The problem = What do the entries below say? Restate them word for word.

Material to process =

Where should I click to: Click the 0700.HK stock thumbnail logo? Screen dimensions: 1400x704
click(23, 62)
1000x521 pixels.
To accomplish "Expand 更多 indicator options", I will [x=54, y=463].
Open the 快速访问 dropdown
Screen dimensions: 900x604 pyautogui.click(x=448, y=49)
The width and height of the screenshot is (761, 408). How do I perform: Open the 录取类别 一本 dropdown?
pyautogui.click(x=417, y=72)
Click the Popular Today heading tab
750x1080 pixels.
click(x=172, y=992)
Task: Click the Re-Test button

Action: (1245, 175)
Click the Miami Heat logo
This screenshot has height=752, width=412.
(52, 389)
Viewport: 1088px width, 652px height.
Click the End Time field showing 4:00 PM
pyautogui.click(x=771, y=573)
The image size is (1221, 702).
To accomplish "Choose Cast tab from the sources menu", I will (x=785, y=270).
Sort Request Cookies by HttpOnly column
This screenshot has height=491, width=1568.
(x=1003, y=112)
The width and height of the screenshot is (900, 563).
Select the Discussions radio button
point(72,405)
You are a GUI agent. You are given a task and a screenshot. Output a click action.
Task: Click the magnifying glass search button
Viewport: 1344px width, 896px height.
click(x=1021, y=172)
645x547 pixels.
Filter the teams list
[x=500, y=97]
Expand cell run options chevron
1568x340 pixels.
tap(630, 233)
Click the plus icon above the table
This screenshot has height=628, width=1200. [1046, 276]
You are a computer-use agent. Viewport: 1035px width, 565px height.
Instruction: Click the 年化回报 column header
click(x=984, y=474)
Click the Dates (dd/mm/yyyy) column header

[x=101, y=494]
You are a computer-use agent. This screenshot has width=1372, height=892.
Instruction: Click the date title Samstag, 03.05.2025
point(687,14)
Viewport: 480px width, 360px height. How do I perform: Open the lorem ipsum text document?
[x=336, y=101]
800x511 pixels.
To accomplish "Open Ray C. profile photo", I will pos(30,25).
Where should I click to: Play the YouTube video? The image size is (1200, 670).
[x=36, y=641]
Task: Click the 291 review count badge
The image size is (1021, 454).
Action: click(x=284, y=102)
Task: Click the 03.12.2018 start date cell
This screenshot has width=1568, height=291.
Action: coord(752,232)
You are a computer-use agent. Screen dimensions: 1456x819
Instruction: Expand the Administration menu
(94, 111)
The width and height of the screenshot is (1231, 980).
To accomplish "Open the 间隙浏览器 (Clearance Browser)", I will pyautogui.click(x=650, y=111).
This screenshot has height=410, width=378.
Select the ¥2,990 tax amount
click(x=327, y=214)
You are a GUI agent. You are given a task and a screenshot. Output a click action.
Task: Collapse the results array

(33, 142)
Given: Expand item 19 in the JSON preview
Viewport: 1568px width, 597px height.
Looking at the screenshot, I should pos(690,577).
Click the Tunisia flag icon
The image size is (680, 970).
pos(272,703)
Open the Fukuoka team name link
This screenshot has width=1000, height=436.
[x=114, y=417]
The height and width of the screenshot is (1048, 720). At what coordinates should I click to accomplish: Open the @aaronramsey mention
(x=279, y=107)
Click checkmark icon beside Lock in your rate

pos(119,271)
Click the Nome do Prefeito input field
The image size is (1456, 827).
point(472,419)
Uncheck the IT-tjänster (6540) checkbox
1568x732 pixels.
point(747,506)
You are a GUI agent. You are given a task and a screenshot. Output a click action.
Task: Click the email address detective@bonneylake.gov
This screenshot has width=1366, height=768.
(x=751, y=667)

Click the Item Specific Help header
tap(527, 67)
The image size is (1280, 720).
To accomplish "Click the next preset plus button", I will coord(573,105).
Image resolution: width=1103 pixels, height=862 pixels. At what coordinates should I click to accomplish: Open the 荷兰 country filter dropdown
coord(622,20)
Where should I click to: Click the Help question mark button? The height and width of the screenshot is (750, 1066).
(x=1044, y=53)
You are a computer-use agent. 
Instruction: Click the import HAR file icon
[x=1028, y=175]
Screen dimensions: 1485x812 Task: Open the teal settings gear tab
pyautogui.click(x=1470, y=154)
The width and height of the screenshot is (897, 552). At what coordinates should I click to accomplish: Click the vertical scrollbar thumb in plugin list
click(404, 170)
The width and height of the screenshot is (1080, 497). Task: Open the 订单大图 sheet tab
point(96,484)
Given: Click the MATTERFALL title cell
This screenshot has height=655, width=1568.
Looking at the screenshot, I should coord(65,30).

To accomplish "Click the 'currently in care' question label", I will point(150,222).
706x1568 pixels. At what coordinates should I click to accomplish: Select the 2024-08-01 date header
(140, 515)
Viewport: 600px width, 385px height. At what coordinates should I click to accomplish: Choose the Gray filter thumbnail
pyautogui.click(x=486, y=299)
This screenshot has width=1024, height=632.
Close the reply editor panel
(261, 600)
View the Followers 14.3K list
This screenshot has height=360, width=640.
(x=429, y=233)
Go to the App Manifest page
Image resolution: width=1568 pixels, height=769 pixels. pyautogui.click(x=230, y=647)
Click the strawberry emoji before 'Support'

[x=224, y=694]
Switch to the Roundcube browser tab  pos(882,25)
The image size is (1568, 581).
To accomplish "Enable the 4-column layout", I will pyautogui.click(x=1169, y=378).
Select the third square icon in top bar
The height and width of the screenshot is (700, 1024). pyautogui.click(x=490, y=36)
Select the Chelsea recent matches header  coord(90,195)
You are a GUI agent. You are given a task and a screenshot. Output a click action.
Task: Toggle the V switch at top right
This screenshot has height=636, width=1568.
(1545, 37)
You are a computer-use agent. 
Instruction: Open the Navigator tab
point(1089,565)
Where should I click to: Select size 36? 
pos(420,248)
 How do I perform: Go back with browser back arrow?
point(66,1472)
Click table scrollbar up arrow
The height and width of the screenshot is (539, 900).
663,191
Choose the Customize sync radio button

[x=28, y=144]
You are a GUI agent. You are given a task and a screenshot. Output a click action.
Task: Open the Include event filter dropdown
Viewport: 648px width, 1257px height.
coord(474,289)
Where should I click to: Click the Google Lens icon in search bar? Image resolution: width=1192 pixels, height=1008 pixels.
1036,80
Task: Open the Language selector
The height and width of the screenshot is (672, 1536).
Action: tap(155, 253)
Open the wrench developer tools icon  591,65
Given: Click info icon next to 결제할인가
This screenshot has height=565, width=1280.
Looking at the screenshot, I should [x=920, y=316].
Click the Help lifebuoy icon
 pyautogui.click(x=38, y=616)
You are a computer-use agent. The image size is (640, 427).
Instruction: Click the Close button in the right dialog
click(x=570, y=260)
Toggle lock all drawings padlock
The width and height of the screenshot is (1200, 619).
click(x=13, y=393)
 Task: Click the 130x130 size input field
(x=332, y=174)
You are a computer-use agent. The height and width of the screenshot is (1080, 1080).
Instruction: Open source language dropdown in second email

Result of the task =
Where should I click to: Click the 0700.HK stock thumbnail logo? Screen dimensions: 1400x704
click(23, 62)
1000x521 pixels.
To accomplish "Expand 更多 indicator options", I will [x=54, y=463].
Open the 快速访问 dropdown
Screen dimensions: 900x604 pyautogui.click(x=448, y=49)
The width and height of the screenshot is (761, 408). How do I perform: Open the 录取类别 一本 dropdown?
pyautogui.click(x=417, y=72)
Click the Popular Today heading tab
750x1080 pixels.
click(x=172, y=992)
Task: Click the Re-Test button

Action: (1245, 175)
Click the Miami Heat logo
This screenshot has height=752, width=412.
(52, 389)
Viewport: 1088px width, 652px height.
Click the End Time field showing 4:00 PM
pyautogui.click(x=771, y=573)
The image size is (1221, 702).
To accomplish "Choose Cast tab from the sources menu", I will (x=785, y=270).
Sort Request Cookies by HttpOnly column
This screenshot has height=491, width=1568.
(x=1003, y=112)
The width and height of the screenshot is (900, 563).
Select the Discussions radio button
point(72,405)
You are a GUI agent. You are given a task and a screenshot. Output a click action.
Task: Click the magnifying glass search button
Viewport: 1344px width, 896px height.
click(x=1021, y=172)
645x547 pixels.
Filter the teams list
[x=500, y=97]
Expand cell run options chevron
1568x340 pixels.
tap(630, 233)
Click the plus icon above the table
This screenshot has height=628, width=1200. [1046, 276]
You are a computer-use agent. Viewport: 1035px width, 565px height.
Instruction: Click the 年化回报 column header
click(x=984, y=474)
Click the Dates (dd/mm/yyyy) column header

[x=101, y=494]
You are a computer-use agent. This screenshot has width=1372, height=892.
Instruction: Click the date title Samstag, 03.05.2025
point(687,14)
Viewport: 480px width, 360px height. How do I perform: Open the lorem ipsum text document?
[x=336, y=101]
800x511 pixels.
To accomplish "Open Ray C. profile photo", I will pos(30,25).
Where should I click to: Play the YouTube video? The image size is (1200, 670).
[x=36, y=641]
Task: Click the 291 review count badge
The image size is (1021, 454).
Action: click(x=284, y=102)
Task: Click the 03.12.2018 start date cell
This screenshot has width=1568, height=291.
Action: coord(752,232)
You are a computer-use agent. Screen dimensions: 1456x819
Instruction: Expand the Administration menu
(94, 111)
The width and height of the screenshot is (1231, 980).
To accomplish "Open the 间隙浏览器 (Clearance Browser)", I will pyautogui.click(x=650, y=111).
This screenshot has height=410, width=378.
Select the ¥2,990 tax amount
click(x=327, y=214)
You are a GUI agent. You are given a task and a screenshot. Output a click action.
Task: Collapse the results array

(33, 142)
Given: Expand item 19 in the JSON preview
Viewport: 1568px width, 597px height.
Looking at the screenshot, I should pos(690,577).
Click the Tunisia flag icon
The image size is (680, 970).
pos(272,703)
Open the Fukuoka team name link
This screenshot has width=1000, height=436.
[x=114, y=417]
The height and width of the screenshot is (1048, 720). At what coordinates should I click to accomplish: Open the @aaronramsey mention
(x=279, y=107)
Click checkmark icon beside Lock in your rate

pos(119,271)
Click the Nome do Prefeito input field
The image size is (1456, 827).
point(472,419)
Uncheck the IT-tjänster (6540) checkbox
1568x732 pixels.
point(747,506)
You are a GUI agent. You are given a task and a screenshot. Output a click action.
Task: Click the email address detective@bonneylake.gov
This screenshot has width=1366, height=768.
(x=751, y=667)

Click the Item Specific Help header
tap(527, 67)
The image size is (1280, 720).
To accomplish "Click the next preset plus button", I will coord(573,105).
Image resolution: width=1103 pixels, height=862 pixels. At what coordinates should I click to accomplish: Open the 荷兰 country filter dropdown
coord(622,20)
Where should I click to: Click the Help question mark button? The height and width of the screenshot is (750, 1066).
(x=1044, y=53)
You are a computer-use agent. 
Instruction: Click the import HAR file icon
[x=1028, y=175]
Screen dimensions: 1485x812 Task: Open the teal settings gear tab
pyautogui.click(x=1470, y=154)
The width and height of the screenshot is (897, 552). At what coordinates should I click to accomplish: Click the vertical scrollbar thumb in plugin list
click(404, 170)
The width and height of the screenshot is (1080, 497). Task: Open the 订单大图 sheet tab
point(96,484)
Given: Click the MATTERFALL title cell
This screenshot has height=655, width=1568.
Looking at the screenshot, I should coord(65,30).

To accomplish "Click the 'currently in care' question label", I will point(150,222).
706x1568 pixels. At what coordinates should I click to accomplish: Select the 2024-08-01 date header
(140, 515)
Viewport: 600px width, 385px height. At what coordinates should I click to accomplish: Choose the Gray filter thumbnail
pyautogui.click(x=486, y=299)
This screenshot has width=1024, height=632.
Close the reply editor panel
(261, 600)
View the Followers 14.3K list
This screenshot has height=360, width=640.
(x=429, y=233)
Go to the App Manifest page
Image resolution: width=1568 pixels, height=769 pixels. pyautogui.click(x=230, y=647)
Click the strawberry emoji before 'Support'

[x=224, y=694]
Switch to the Roundcube browser tab  pos(882,25)
The image size is (1568, 581).
To accomplish "Enable the 4-column layout", I will pyautogui.click(x=1169, y=378).
Select the third square icon in top bar
The height and width of the screenshot is (700, 1024). pyautogui.click(x=490, y=36)
Select the Chelsea recent matches header  coord(90,195)
You are a GUI agent. You are given a task and a screenshot. Output a click action.
Task: Toggle the V switch at top right
This screenshot has height=636, width=1568.
(1545, 37)
You are a computer-use agent. 
Instruction: Open the Navigator tab
point(1089,565)
Where should I click to: Select size 36? 
pos(420,248)
 How do I perform: Go back with browser back arrow?
point(66,1472)
Click table scrollbar up arrow
The height and width of the screenshot is (539, 900).
663,191
Choose the Customize sync radio button

[x=28, y=144]
You are a GUI agent. You are given a task and a screenshot. Output a click action.
Task: Open the Include event filter dropdown
Viewport: 648px width, 1257px height.
coord(474,289)
Where should I click to: Click the Google Lens icon in search bar? Image resolution: width=1192 pixels, height=1008 pixels.
1036,80
Task: Open the Language selector
The height and width of the screenshot is (672, 1536).
Action: tap(155, 253)
Open the wrench developer tools icon  591,65
Given: Click info icon next to 결제할인가
This screenshot has height=565, width=1280.
Looking at the screenshot, I should [x=920, y=316].
Click the Help lifebuoy icon
 pyautogui.click(x=38, y=616)
You are a computer-use agent. The image size is (640, 427).
Instruction: Click the Close button in the right dialog
click(x=570, y=260)
Toggle lock all drawings padlock
The width and height of the screenshot is (1200, 619).
click(x=13, y=393)
 Task: Click the 130x130 size input field
(x=332, y=174)
You are a computer-use agent. The height and width of the screenshot is (1080, 1080).
Instruction: Open source language dropdown in second email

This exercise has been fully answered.